DETROIT -- In their second and final debate Monday, Democratic Rep. Debbie Stabenow zinged Republican Sen. Spencer Abraham's tax cut as "just too liberal for me." He shot back: "I'm flattered ... She's an expert on liberalism." From the tables of exuberant labor union members seated at the normally sedate Detroit Economic Club luncheon came unmistakable sounds of hissing.
Neil Staebler, the 95-year-old architect of the proudly liberal Michigan Democratic Party of the 1950s and 1960s, would be stunned to hear hisses by party activists because the dreaded L-word was pasted on their candidate. While launching heavy populist attacks on corporate business, Democrats are careful to cultivate a non-liberal image in a battleground state that may determine who is elected president and possibly which party controls the Senate.
This is not your father's Michigan, where in the '50s and '60s the labor-Democratic machine dominated and only Republican liberals like George Romney and William Milliken could slip into office. In the '80s, Spence Abraham (then the youthful Republican chairman) and State Senate Republican Leader John Engler (now a third-term governor) built a new GOP that elects conservative candidates by breaking into labor's rank-and-file. Today, Abraham is clearly ahead of Stabenow, and George W. Bush is running no worse than even against Al Gore in the state.
With first-termer Abraham a prime Democratic target this year, he and ace Republican operative Mike Murphy quickly took the offensive. Their television ads effectively trashed the prescription drug subsidy that is supposed to be the centerpiece of all Democratic campaigns this year. More important, they branded Stabenow as a liberal (with a "Liberal Debbie" Web site listing big government votes during her long service in the Michigan Legislature).
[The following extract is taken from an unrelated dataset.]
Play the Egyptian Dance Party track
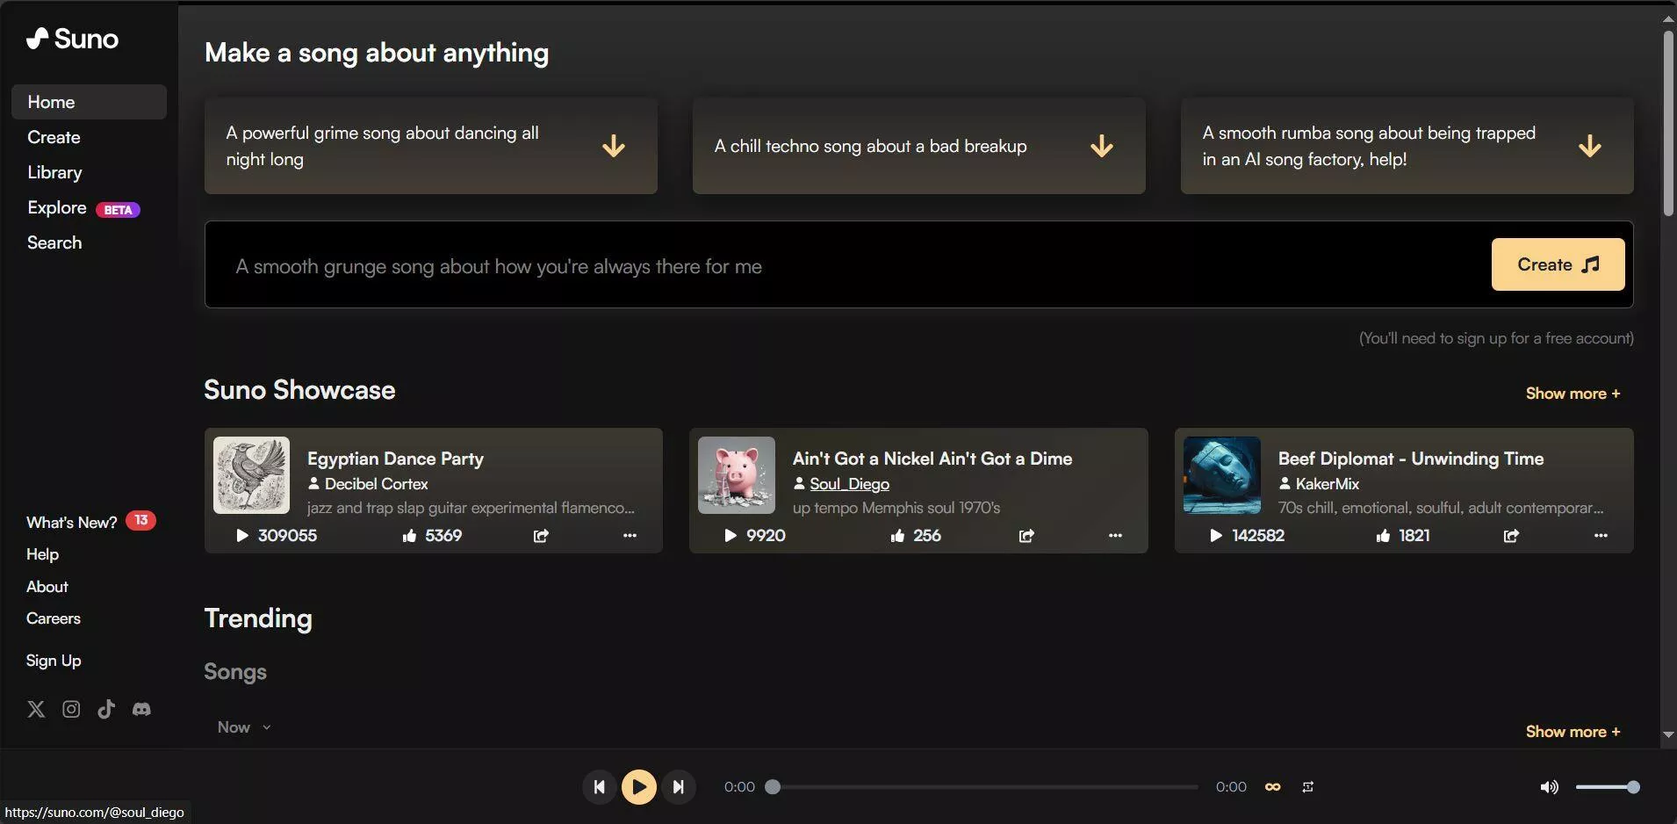The image size is (1677, 824). click(242, 536)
Appalled at the very idea of so labeling Stabenow, Democratic leaders call her a "moderate" who might well be a member of the centrist Blue Dogs in Congress (actually, she isn't). Her supposed moderation is based on her support for business and agriculture special interests. But ratings on her House votes don't lie: 95 percent by the liberal Americans for Democratic Action; 81 percent by the League of Conservation Voters; 4 percent by the American Conservative Union; 13 percent by the Christian Coalition.
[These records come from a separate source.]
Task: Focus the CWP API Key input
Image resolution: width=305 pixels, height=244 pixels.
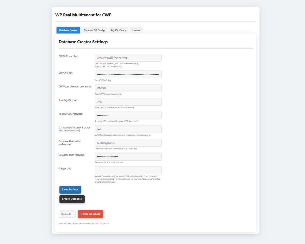Action: pyautogui.click(x=128, y=75)
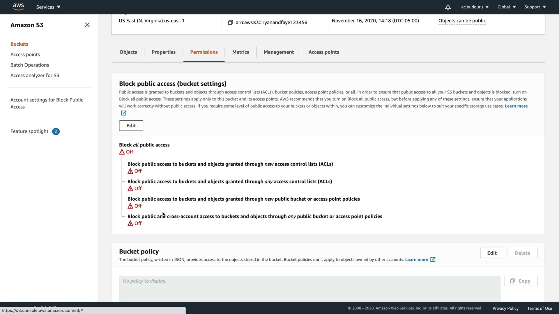The width and height of the screenshot is (559, 314).
Task: Open the acloudguru account dropdown
Action: point(475,7)
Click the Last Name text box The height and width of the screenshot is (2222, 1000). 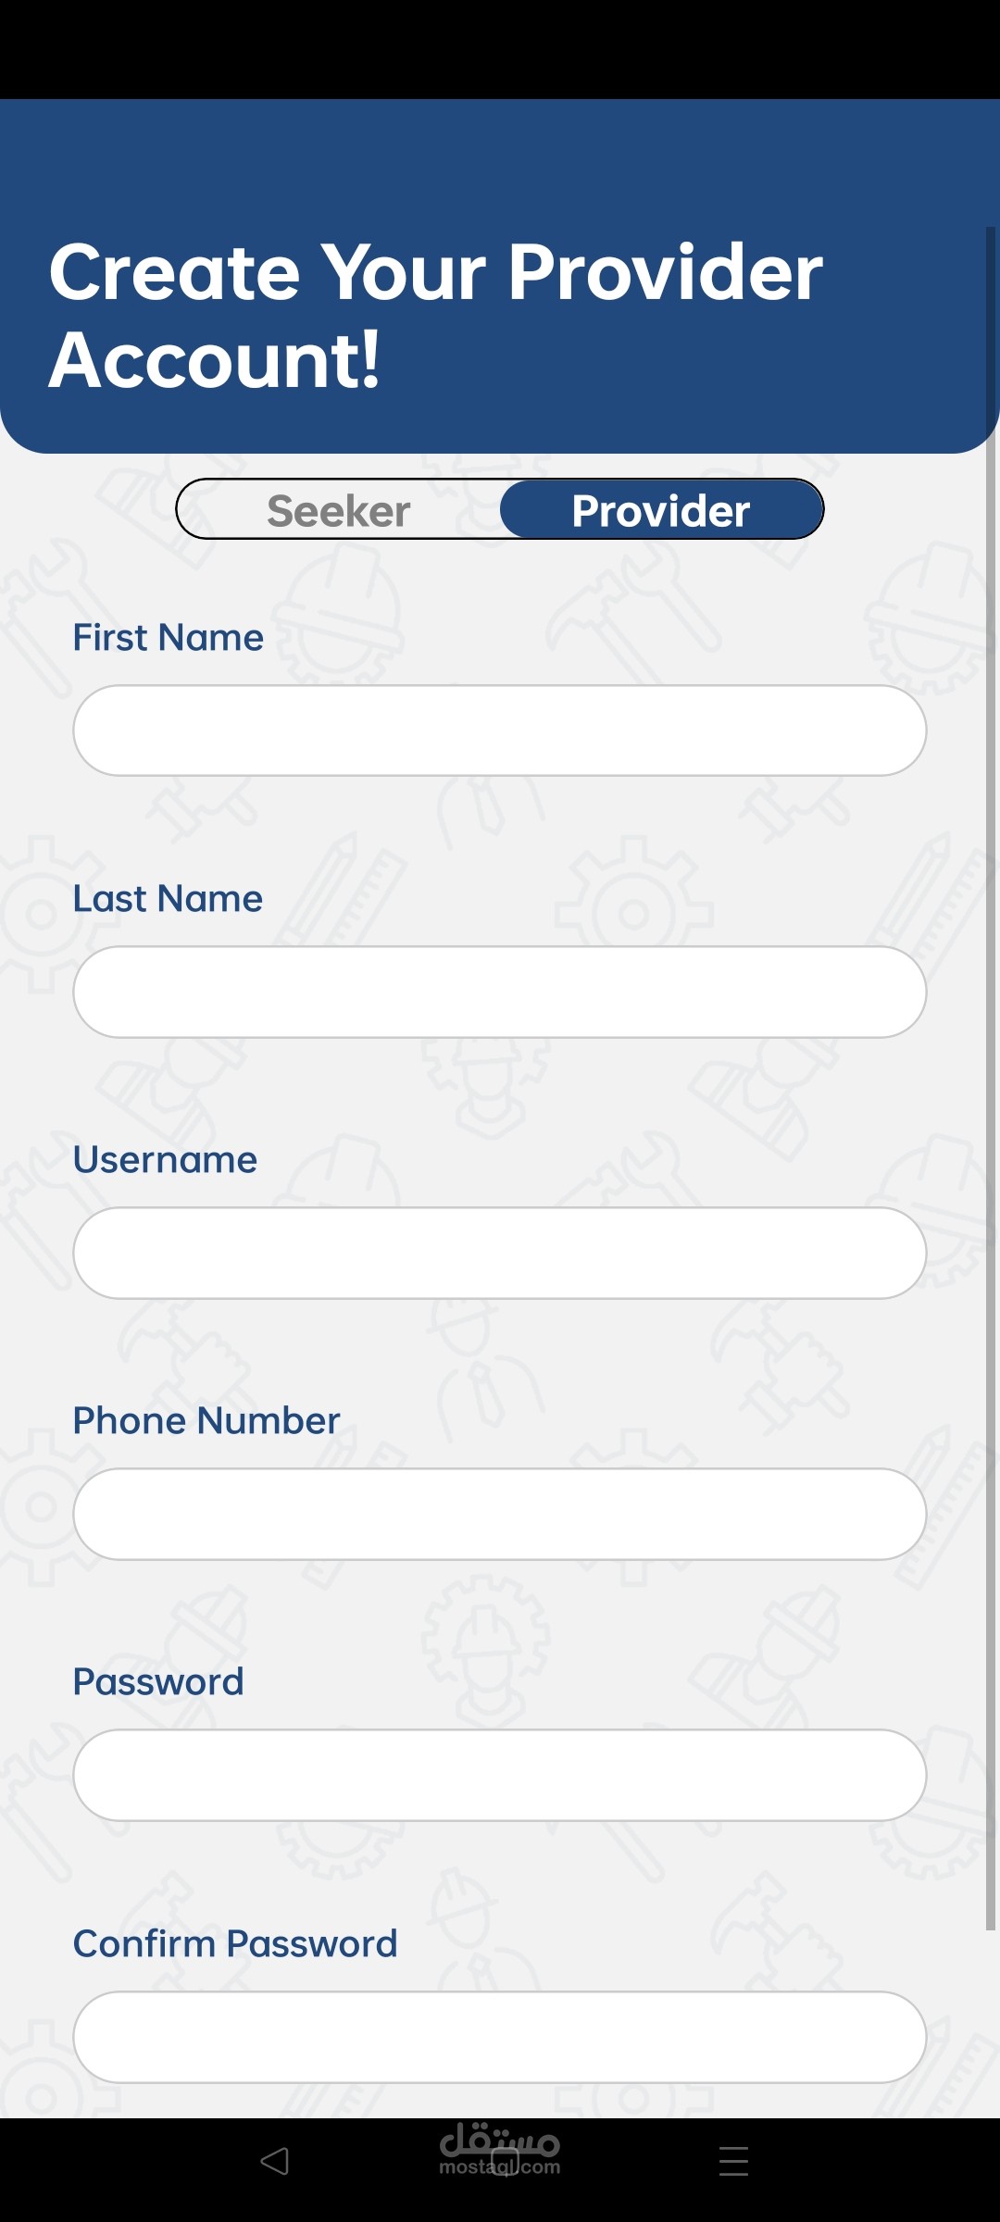(500, 992)

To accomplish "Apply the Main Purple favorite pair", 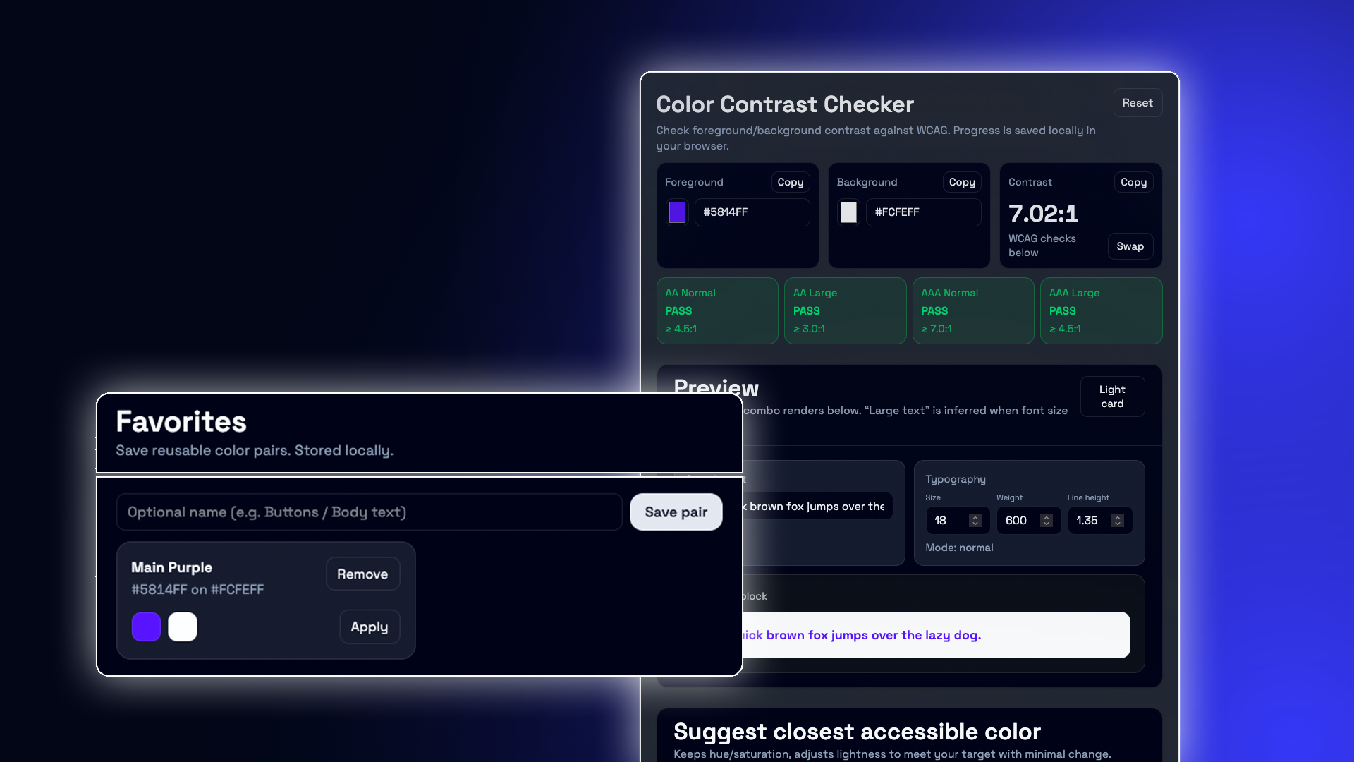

Moreover, chances for Stabenow (as well as Gore in Michigan) depend on organized labor's muscle. "I've never seen so much energy (by unions)," State Democratic Chairman Mark Brewer told me. So far, union political action committees have given $318,850 to Stabenow (the third highest contribution to any Senate candidate this year) according to the Center for Responsive Politics.
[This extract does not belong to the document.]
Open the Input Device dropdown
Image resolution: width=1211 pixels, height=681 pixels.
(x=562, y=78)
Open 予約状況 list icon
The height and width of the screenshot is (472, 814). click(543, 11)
But it's not like the good old days of Neil Staebler and the United Auto Workers (UAW). When Gov. Bush visited the General Motors truck factory in Pontiac recently, workers on the production line treated him like a rock star while grim-faced UAW shop stewards stood by. Internal Republican polls show half of the state's male union members supporting Bush.
The labor union contract making Election Day a holiday for all auto workers worries Republican leaders. Gov. Engler calls it "the (automotive) industry's biggest contribution in kind to the Democrats." But nobody can be sure what the UAW members actually will do Nov 7. Might some just take a four-day hunting weekend? Or might some possibly vote for Bush and Abraham?
The real power here today may not be in the hands of labor leaders but in rank-and-file voters who oppose abortion: estimated at a surprisingly high 600,000 out of 4.1 million. Bush and Abraham are pro-life, Gore and Stabenow are pro-choice. Nevertheless, many anti-abortion voters are suspicious of Bush, particularly his vagueness about the RU-486 pill. "If we get out the right-to-life vote, we win," Republican State Chairman Rusty Hills told me.
The final irony is that for Michigan to go Democratic, it may need the intervention of a politician who old-time liberals like Neil Staebler would have viewed with some suspicion: Bill Clinton. The president is idolized by African-Americans here, and leaders of both parties in the state recall with awe his spell-binding performance last April 30 before 10,000 at the NAACP dinner in Detroit. Democratic leaders here want Clinton to come back, generate enthusiasm by blacks, and thus save Michigan.